Voorhees University came home from Asheville with something that can move a small college far beyond one track meet: a national champion, eight All-Americans and a fifth-place finish in the NAIA outdoor team standings against 113 schools. The Tigers scored 44 points at the May 20-22 championships at UNC Asheville’s Karl Straus Track, missing fourth place by just 0.2 points and giving Denmark and Bamberg County a national sports result with real value for recruiting, enrollment interest and school pride.

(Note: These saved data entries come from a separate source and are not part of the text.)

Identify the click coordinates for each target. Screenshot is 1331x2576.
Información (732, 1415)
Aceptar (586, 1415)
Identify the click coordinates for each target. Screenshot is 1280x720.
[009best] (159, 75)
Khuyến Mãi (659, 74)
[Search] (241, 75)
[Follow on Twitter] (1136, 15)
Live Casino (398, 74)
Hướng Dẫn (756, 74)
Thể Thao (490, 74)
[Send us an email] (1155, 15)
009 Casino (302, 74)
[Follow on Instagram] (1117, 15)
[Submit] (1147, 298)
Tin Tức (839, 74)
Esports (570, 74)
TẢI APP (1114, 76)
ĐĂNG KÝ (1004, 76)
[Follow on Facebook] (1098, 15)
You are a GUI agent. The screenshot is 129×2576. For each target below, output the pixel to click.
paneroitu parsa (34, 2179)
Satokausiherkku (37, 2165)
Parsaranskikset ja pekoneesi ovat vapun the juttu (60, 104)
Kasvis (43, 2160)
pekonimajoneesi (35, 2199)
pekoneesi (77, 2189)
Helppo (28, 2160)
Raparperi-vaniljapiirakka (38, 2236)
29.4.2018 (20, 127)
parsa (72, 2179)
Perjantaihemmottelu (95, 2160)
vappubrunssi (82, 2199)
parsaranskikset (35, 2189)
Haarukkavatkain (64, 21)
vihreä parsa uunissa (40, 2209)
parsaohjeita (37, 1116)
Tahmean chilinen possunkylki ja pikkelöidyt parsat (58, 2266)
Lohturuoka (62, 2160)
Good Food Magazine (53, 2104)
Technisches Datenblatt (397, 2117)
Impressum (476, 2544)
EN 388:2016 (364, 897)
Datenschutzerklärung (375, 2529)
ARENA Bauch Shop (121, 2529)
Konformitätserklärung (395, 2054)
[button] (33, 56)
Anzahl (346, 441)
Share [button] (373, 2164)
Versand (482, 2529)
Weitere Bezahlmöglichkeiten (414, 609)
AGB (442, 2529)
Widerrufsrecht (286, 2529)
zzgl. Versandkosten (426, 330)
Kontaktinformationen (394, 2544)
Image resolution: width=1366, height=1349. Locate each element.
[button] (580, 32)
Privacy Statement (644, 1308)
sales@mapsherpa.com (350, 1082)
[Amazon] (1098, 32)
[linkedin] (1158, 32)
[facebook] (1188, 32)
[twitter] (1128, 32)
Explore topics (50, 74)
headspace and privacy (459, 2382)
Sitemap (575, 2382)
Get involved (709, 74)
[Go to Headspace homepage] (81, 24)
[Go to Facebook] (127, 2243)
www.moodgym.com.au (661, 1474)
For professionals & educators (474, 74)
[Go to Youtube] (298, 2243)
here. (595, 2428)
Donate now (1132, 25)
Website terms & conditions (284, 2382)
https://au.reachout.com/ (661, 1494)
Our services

Sophomore Jayden Burris delivered the defining performance. After fouling on his first two preliminary attempts in the triple jump, Burris kept his title hopes alive with a 16.22-meter mark to qualify for the finals, then won the national championship with a 16.32-meter leap. The jump broke Voorhees’ school record and set a new NAIA championship record that had stood for 45 years. Burris, a Rock Hill native who competed at Northwestern High School, had already been named NAIA Men’s National Athlete of the Week on March 30.
Voorhees’ finish was not built on one star alone. Jaylen Burris placed second in the long jump at 7.68 meters and third in the triple jump at 15.39 meters, while Michael Tatnall finished fourth in the triple jump at 15.16 meters. Deandre Jones took fourth in the high jump, Zaireon Skinner finished third in the 200 meters, and Skinner joined Keyawn Spencer, Stephan Mitchell and Ayden Chambers on the 4x100-meter relay that placed fourth. The program said its athletes earned eight All-American honors in all, a depth of performance that helped separate this meet from a routine strong showing.

The result also fits a broader run of success under head coach Jeffery B. Hughes, who is in his sixth year leading Voorhees cross country and track and field. The men’s indoor team also finished fifth nationally earlier this year at the NAIA Indoor Championships in Gainesville, Florida, out of 122 teams. Add in the 2025 inaugural HBCU Division II Indoor National Championship and the 2025 inaugural HBCUAC Men’s Outdoor Championship, and Voorhees now has a track record that can help the university sell itself as a rising program with national reach. For a campus founded in 1897 by Elizabeth Evelyn Wright and rooted in Denmark, that kind of consistency can resonate well beyond the track.